Parallel dazu geht die Bombardierung von Zielen in der Provinz Idlib unbeirrt weiter, zusammen mit syrischer Artillerie werden insbesondere unweit der Frontlinien gelegene Territorien inzwischen tagtäglich das Ziel von Attacken, ein Ende ist nicht in Sicht. Trotz dieser Intensivierung scheint eine bereits vielfach beschworene Militäroffensive zur finalen oder partiellen Eroberung von Idlib in weiter Ferne, insofern sich Russland und die Türkei bei Hinterzimmergesprächen nicht auf neue, etwaige Pläne geändert haben. Da der Status Quo aber seit Jahren Bestand hat, ist hier eine Änderung eher unwahrscheinlich.

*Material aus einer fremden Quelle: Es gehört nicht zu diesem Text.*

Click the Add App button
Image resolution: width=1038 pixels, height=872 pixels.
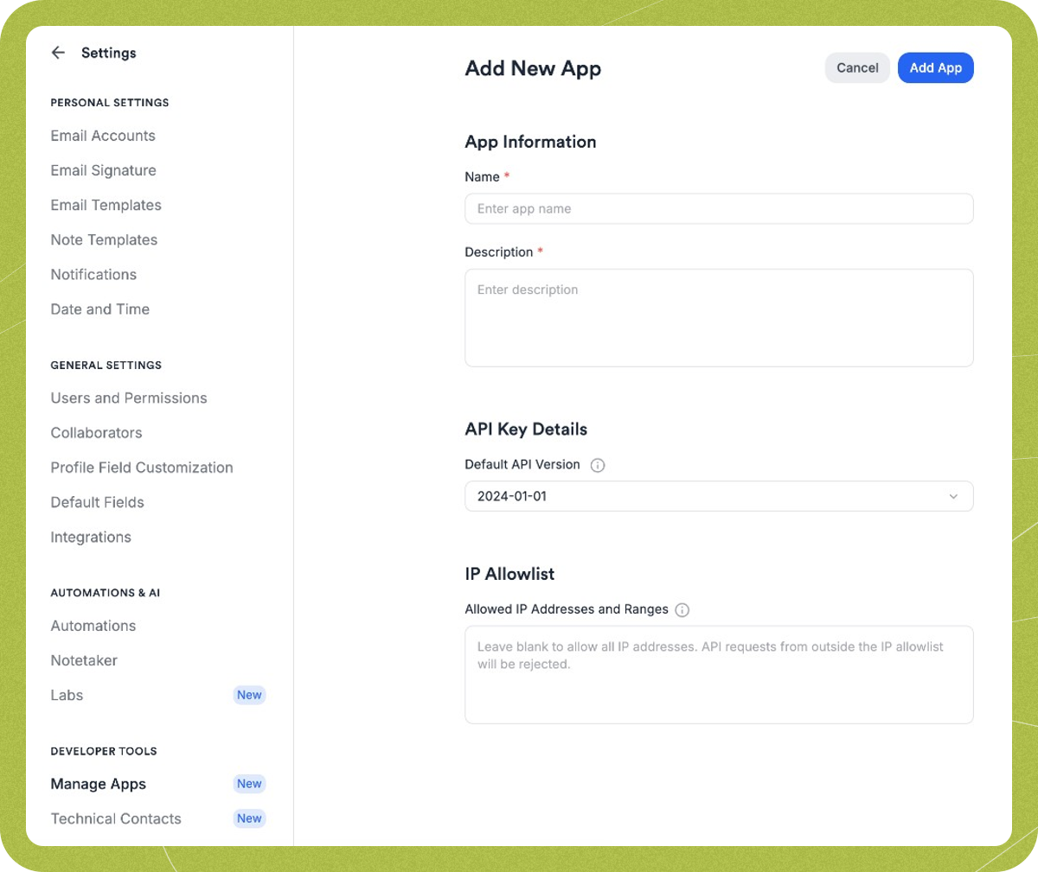point(935,67)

Über die potentiellen Ziele einer möglichen Militäroperation lässt sich nur mutmaßen und hängt vor allem von der Türkei ab, die inzwischen mit etlichen Militärbasen und tausenden Truppen in Idlib präsent ist. Dementsprechend reichen die Ambitionen von einer vollständigen Wiedereroberung der Provinz bis hin zur Eroberung der M4-Autobahn, welche die Städte Latakia und Aleppo miteinander verbindet und dabei quer durch Idlib verläuft. Dabei kontrolliert das syrische Militär bereits ein Großteil der M4, lediglich der Abschnitt in Süd-Idlib liegt im feindlichen Territorium und etwa zehn Kilometer von den Armeestellungen entfernt. Dies setzt jedoch voraus, dass es in Wirklichkeit zu einer Militäroffensive kommt. Die vergangenen Monate und Jahre zeugen jedoch von Pessimismus diesbezüglich, da der kurze Ausbruch von Gewalt in Idlib vor allem eines war – kurz.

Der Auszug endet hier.